Go through the data below. List every line that holds the word "computer".
[[ WORKING DATA, beginning ]]
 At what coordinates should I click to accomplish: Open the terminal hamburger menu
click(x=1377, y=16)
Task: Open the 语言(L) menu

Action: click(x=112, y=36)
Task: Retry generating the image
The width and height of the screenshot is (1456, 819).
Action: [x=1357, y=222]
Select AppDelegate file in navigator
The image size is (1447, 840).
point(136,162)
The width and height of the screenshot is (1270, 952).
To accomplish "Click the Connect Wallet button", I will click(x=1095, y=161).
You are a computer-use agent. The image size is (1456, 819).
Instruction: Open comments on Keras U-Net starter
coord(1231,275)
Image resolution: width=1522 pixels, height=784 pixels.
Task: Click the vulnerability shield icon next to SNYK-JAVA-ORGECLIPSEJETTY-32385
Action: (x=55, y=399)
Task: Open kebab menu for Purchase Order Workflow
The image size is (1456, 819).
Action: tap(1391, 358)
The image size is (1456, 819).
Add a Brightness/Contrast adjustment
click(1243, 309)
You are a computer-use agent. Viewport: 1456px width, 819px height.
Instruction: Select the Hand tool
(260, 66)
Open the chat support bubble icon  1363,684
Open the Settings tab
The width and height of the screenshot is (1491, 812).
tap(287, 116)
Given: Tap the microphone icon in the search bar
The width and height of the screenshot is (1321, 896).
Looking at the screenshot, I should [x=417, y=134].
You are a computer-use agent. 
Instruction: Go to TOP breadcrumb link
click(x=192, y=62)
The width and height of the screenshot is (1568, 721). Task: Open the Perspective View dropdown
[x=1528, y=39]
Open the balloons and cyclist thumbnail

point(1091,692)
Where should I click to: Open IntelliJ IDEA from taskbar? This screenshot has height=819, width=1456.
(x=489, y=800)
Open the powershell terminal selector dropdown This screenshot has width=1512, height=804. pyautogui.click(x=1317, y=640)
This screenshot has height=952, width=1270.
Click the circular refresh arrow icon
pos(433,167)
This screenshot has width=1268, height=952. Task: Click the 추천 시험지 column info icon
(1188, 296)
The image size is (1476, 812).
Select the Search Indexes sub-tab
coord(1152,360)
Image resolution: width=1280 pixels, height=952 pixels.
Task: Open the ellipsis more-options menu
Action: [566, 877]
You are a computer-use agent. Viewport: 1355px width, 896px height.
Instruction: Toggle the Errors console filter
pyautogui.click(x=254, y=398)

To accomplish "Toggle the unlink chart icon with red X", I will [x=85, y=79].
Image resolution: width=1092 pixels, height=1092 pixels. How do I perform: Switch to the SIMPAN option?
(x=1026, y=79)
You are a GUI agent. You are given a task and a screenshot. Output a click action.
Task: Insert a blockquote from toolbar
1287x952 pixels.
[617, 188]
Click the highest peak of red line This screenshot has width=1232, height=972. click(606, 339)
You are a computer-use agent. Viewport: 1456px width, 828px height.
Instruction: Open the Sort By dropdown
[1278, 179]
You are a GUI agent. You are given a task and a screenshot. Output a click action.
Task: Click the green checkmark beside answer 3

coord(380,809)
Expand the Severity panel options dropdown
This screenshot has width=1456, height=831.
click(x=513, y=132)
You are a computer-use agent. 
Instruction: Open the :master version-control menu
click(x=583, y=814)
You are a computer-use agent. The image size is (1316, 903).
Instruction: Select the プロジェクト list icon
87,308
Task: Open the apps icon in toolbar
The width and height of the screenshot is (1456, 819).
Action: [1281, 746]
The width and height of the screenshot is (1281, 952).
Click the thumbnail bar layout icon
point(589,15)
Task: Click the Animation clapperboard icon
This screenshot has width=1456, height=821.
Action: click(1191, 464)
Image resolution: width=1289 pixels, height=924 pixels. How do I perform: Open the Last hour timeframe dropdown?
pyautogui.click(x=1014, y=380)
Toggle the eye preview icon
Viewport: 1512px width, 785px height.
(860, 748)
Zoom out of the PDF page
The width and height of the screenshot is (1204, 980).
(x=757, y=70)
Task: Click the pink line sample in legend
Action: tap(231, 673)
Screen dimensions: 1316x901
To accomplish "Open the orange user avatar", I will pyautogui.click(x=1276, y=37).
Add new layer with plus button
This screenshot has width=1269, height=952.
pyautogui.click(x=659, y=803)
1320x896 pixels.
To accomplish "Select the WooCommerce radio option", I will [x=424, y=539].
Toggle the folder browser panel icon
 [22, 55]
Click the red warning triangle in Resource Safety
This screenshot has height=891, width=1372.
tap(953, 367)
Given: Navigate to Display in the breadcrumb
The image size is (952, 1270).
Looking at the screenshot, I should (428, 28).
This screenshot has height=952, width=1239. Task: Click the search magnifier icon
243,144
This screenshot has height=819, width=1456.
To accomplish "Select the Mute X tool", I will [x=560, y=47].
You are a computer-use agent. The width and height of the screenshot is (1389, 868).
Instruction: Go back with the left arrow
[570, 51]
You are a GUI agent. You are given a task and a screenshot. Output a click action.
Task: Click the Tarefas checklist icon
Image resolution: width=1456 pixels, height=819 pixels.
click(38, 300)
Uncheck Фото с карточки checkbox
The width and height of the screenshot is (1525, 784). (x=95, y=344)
[[ WORKING DATA, end ]]
▶ **YOUR RESPONSE**:
You are a computer-use agent. The image size is (1456, 819).
You are a computer-use agent. Viewport: 1456px width, 819px height.
You are a computer-use agent. 
You are a computer-use agent. Viewport: 1355px width, 896px height.
You are a computer-use agent. Viewport: 1456px width, 828px height.
You are a computer-use agent. 
You are a computer-use agent. The image size is (1316, 903).
You are a computer-use agent. The width and height of the screenshot is (1389, 868).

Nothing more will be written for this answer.